Roughly 30-40% of the GenAI Engineer exam covers RAG. It tests more than just architectural understanding — you need practical judgment about which component to choose in a given scenario.

Sample Question

RAG / GenAI Engineer

問題 1

A company is building a Q&A chatbot powered by its internal knowledge base (thousands of pages on Confluence). The documents are updated weekly and every answer must include a link to the source page. Which approach best fits these requirements?

Fine-tune the LLM on all internal documents and retrain it periodically
Build a RAG pipeline, auto-sync weekly updates via a Delta Sync Index, and pull source URLs from the retrieved chunks' metadata
Stuff the entire document set directly into the LLM's context window
Pass document summaries to the LLM as a few-shot prompt every time

正解: B

For a Q&A bot driven by weekly-updated documents, RAG is the best fit because data changes are reflected immediately. With a Delta Sync Index, source-table changes auto-sync into Vector Search, and chunk metadata (e.g., source URLs) is preserved so you can surface source links. Fine-tuning (A) makes citing sources hard and retraining is costly. Stuffing all documents directly (C) exceeds the context window. Few-shot summaries (D) cannot guarantee coverage or accuracy.

Frequently Asked Questions

When should I use RAG vs Fine-tuning?

++++

Parts of the exercise -
(a) Retype the text of the RAG passage between "Roughly 30-40% of" and "a given scenario.", inclusive.
(b) Answer these questions from the RAG passage, one line each:
(i) What share of the GenAI Engineer exam covers RAG?
(ii) How often are the documents in the sample question's knowledge base updated?
(iii) What problem does stuffing all documents directly into the LLM cause?

Input data -
++++

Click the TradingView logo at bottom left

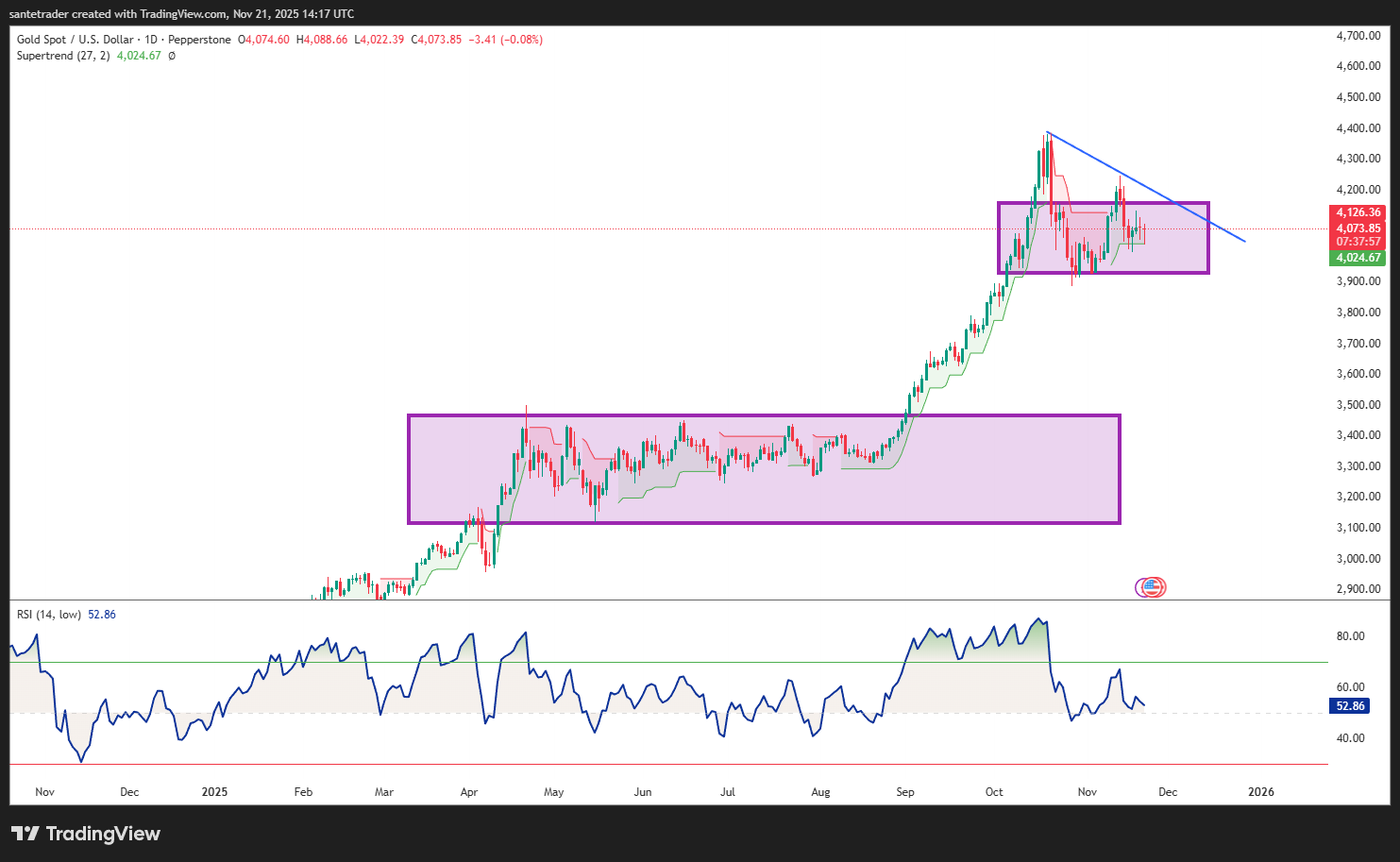coord(86,834)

++++

Exercise responses -
(a)
Roughly 30-40% of the GenAI Engineer exam covers RAG. It tests more than just architectural understanding — you need practical judgment about which component to choose in a given scenario.

(b)
(i) Roughly 30-40%
(ii) Weekly
(iii) It exceeds the context window.